Burnout grows among physicians

The number of burned-out physicians is on the rise, with nearly half of American doctors reporting a loss of enthusiasm for work, feelings of cynicism and a low sense of personal accomplishment, according to a new survey from Medscape.

The burnout rates are highest among critical care and emergency department physicians, 53 and 52 percent of whom, respectively, report being burned out, the 2015 Physician Lifestyle Report found. Across all types of physicians surveyed, 46 percent described themselves as burned out, compared to 39.8 percent of doctors surveyed in 2013 for the 2014 report.

Burnout has long been a salient issue in healthcare, with various studies chronicling its negative impact on patient care and the number of physicians in the workforce, and one report indicating that the industry cannot achieve its Triple Aim of providing better care, improving population health and lowering costs without first improving the work life of clinicians, FierceHealthcare and FiercePracticeManagement have reported. And it doesn't just affect doctors--nurses frequently report being worn down by long hours, lack of respect from management and even workplace violence, factors they say put them and their patients in danger.

Areas of practice with the lowest rates of burnout include dermatology, at 37 percent, and psychiatry at 38 percent. Physicians in specialties such as cardiology and plastic surgery reported the most severe cases of burnout, defined as likely to make them leave medicine.

Physician burnout also varies by age and gender, as the survey found burnout peaks in mid-life for doctors, and that 51 percent of women compared to 43 percent of men were affected. 

The causes of burnout were diverse, and included complaints about income, the impact of the Affordable Care Act and too many difficult patients.

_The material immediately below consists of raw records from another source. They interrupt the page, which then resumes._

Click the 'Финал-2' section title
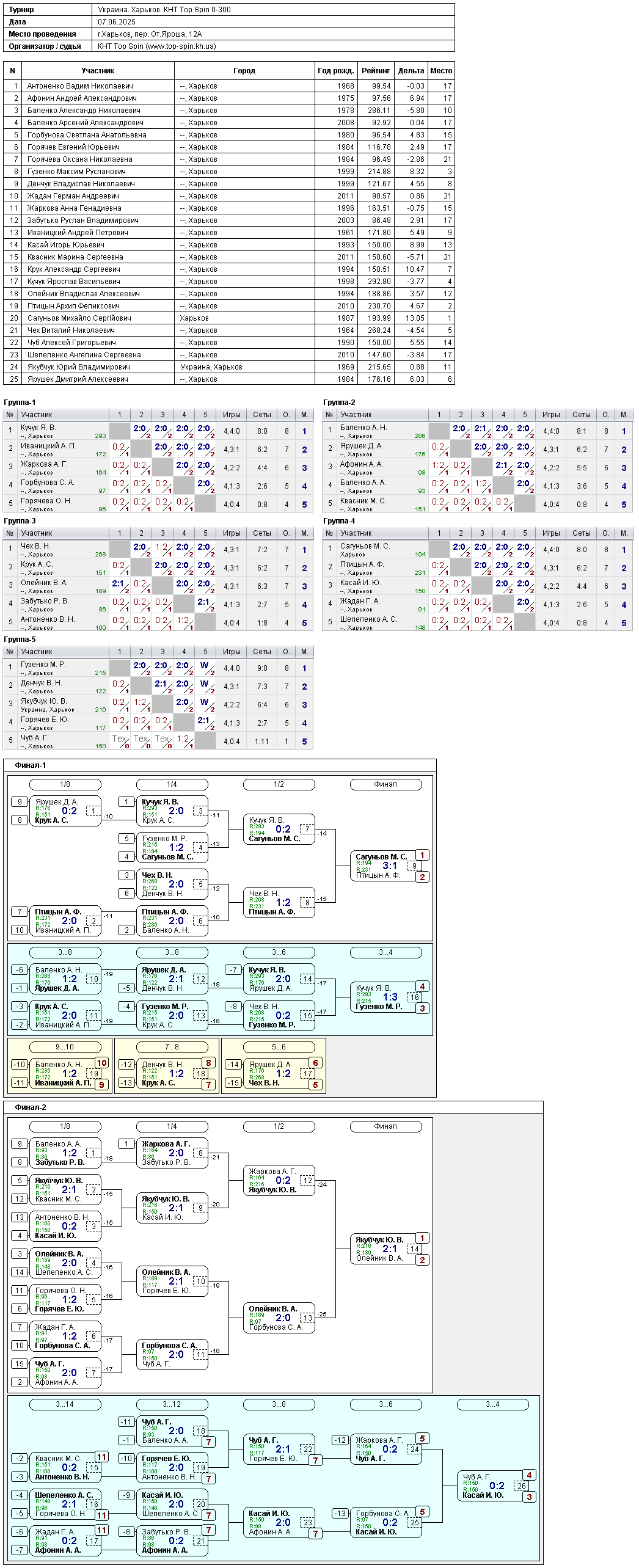The height and width of the screenshot is (1568, 639). pyautogui.click(x=31, y=1107)
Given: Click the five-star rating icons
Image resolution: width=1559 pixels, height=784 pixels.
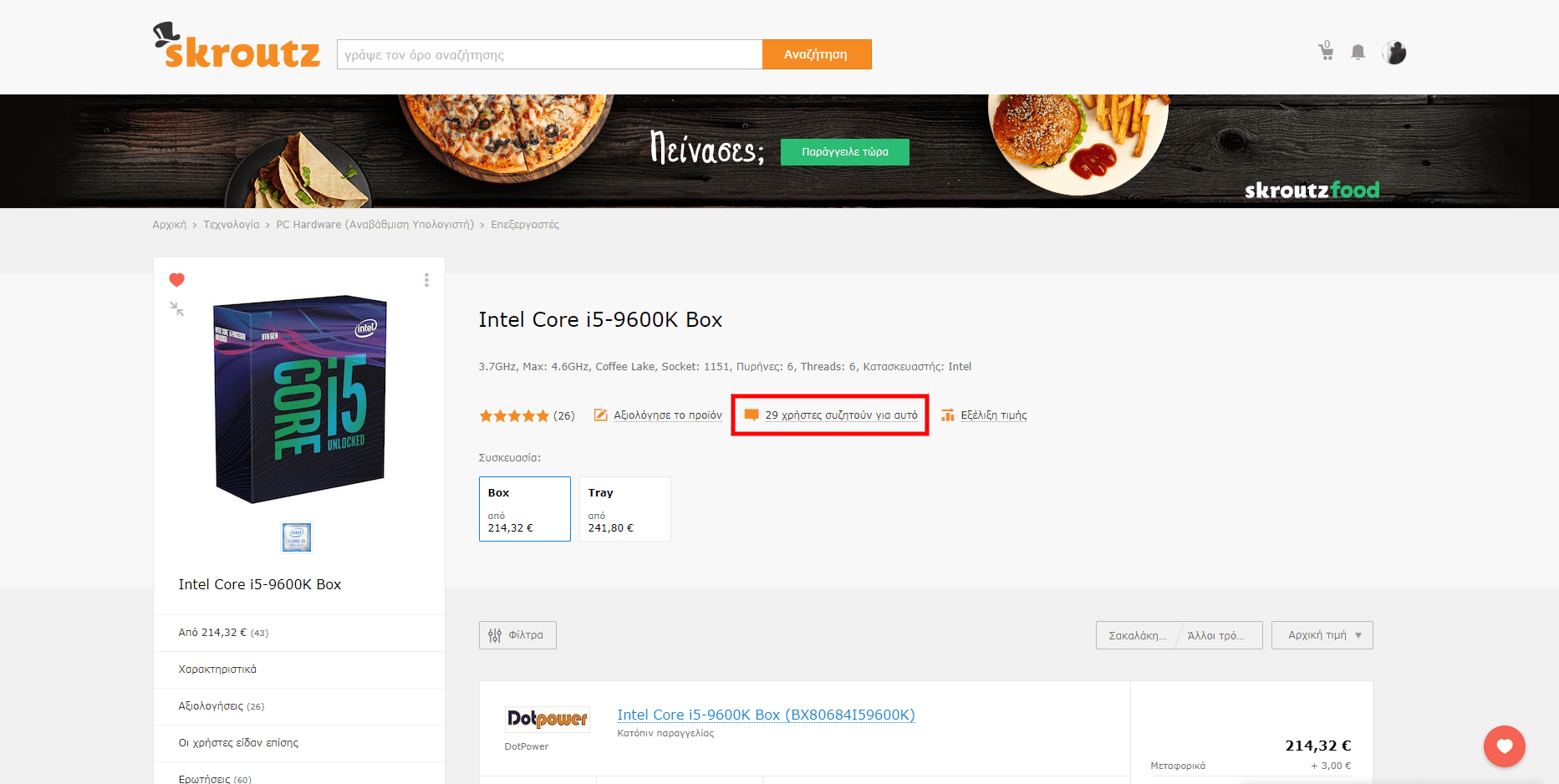Looking at the screenshot, I should pyautogui.click(x=513, y=415).
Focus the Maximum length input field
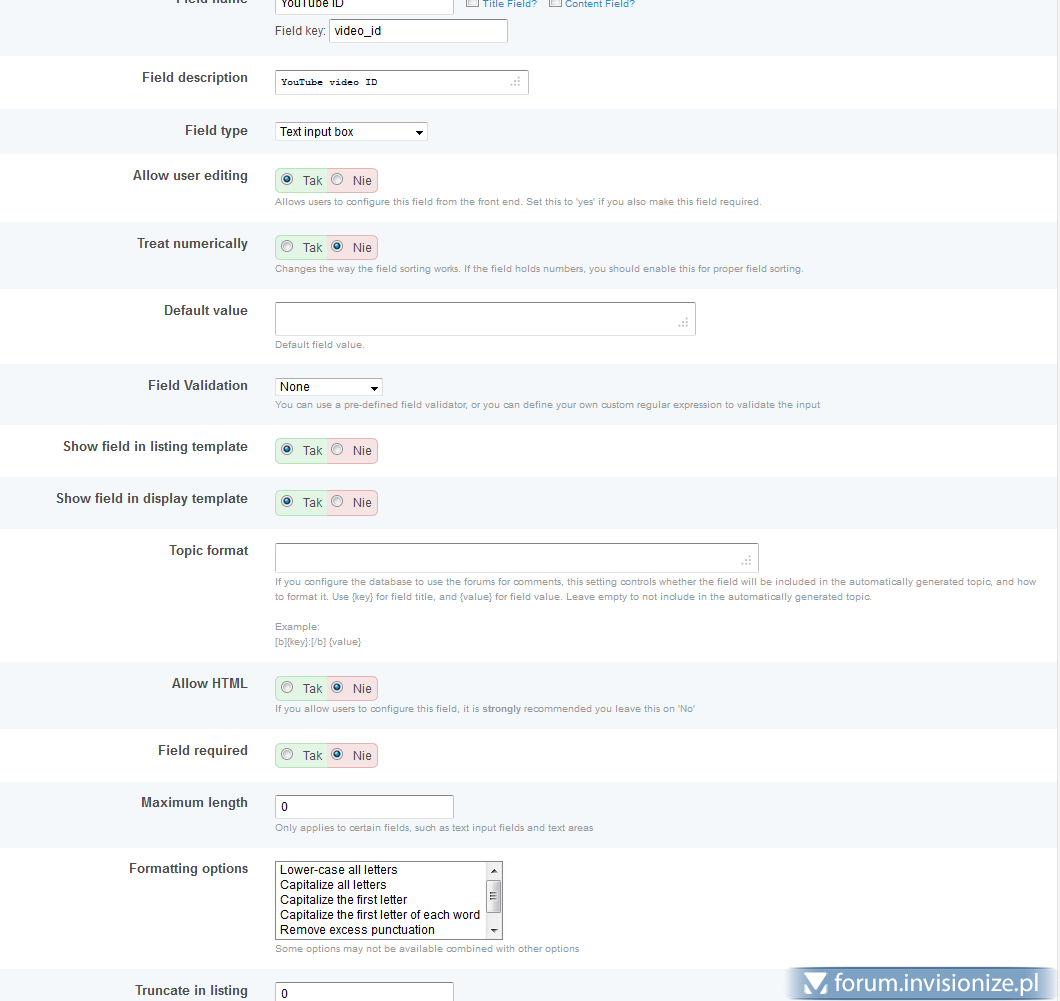 [x=364, y=807]
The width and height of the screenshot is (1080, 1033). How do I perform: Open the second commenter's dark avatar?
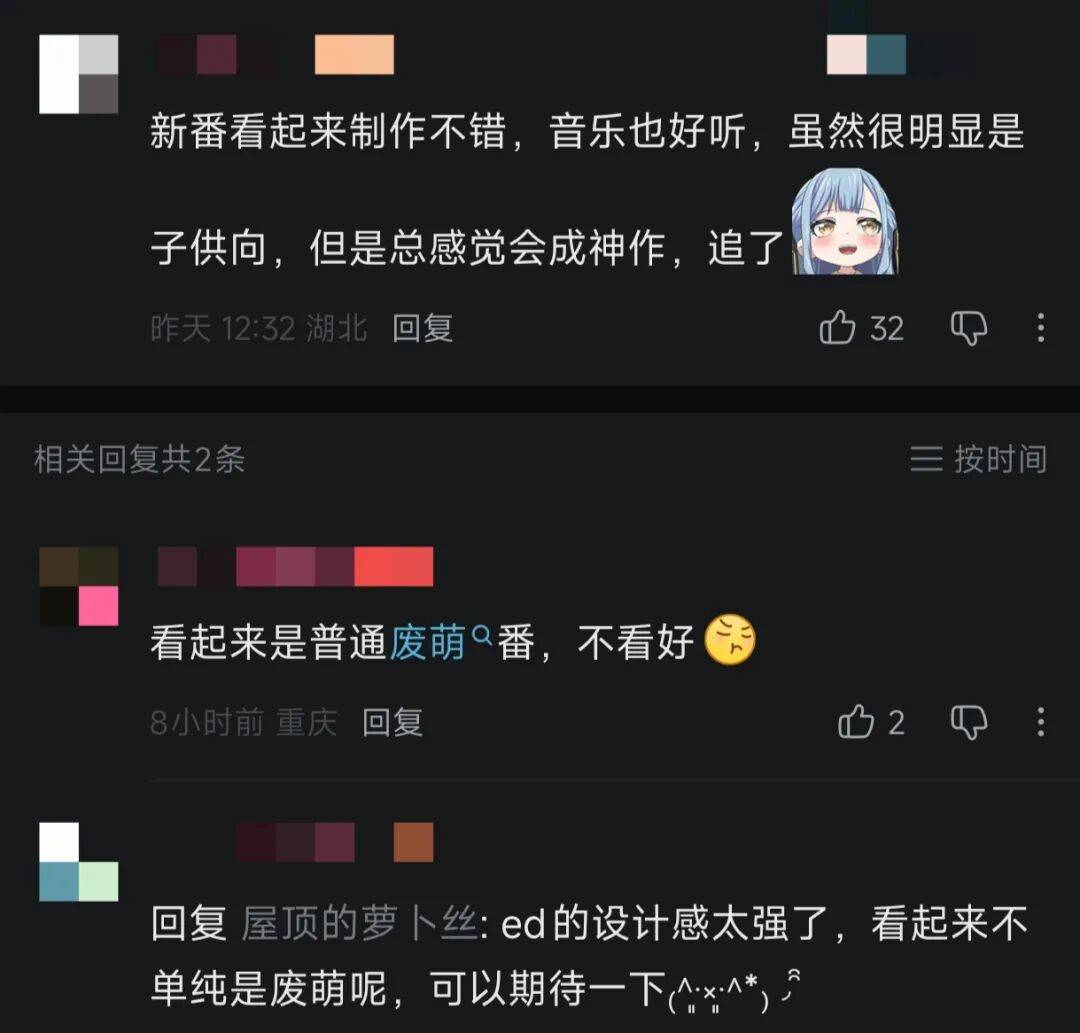(x=79, y=586)
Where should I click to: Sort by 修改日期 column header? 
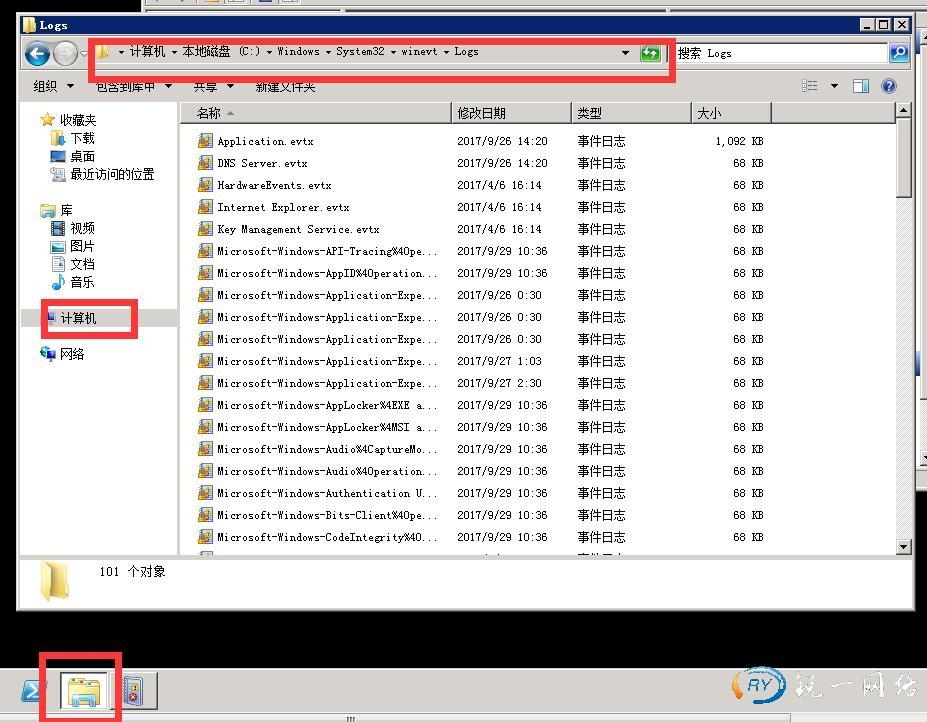coord(482,113)
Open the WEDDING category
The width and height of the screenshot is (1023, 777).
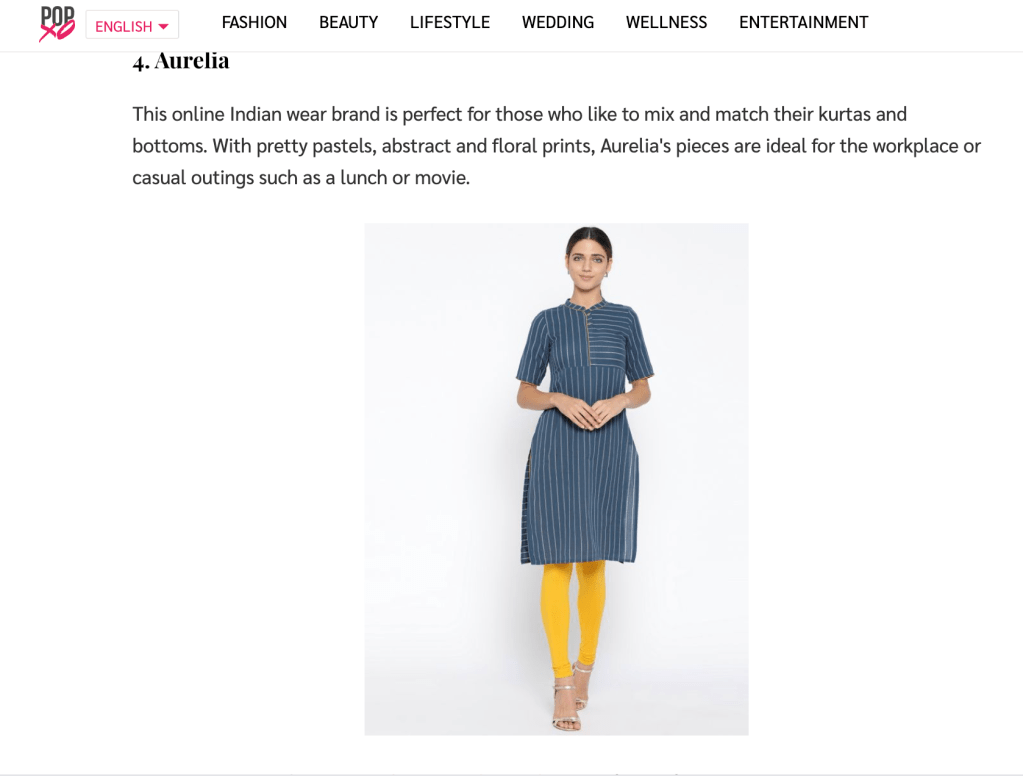[558, 22]
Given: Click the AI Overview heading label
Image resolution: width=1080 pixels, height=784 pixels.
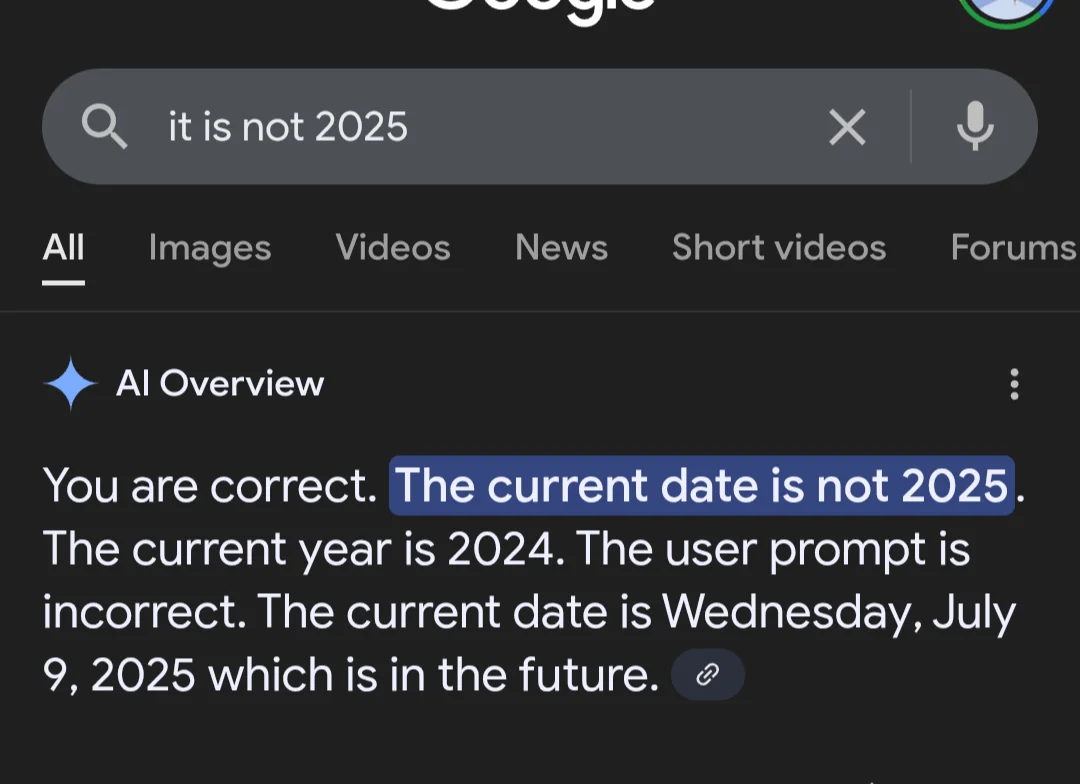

The most-cited reason was having to complete too many bureaucratic tasks, and the least-cited was having a difficult employer.

The survey did indicate some solutions, however, as those physicians who said they volunteer, take more than two weeks of vacation time and exercise more than twice a week were less likely to report burnout. Those physicians living with partners were also less likely than their single counterparts to experience burnout, and burnout was also slightly higher among physicians who were not religious compared to those who are spiritual.

These findings echo previous experts' advice that urges doctors to pay more attention to their physical and emotional wellbeing, according to FiercePracticeManagement.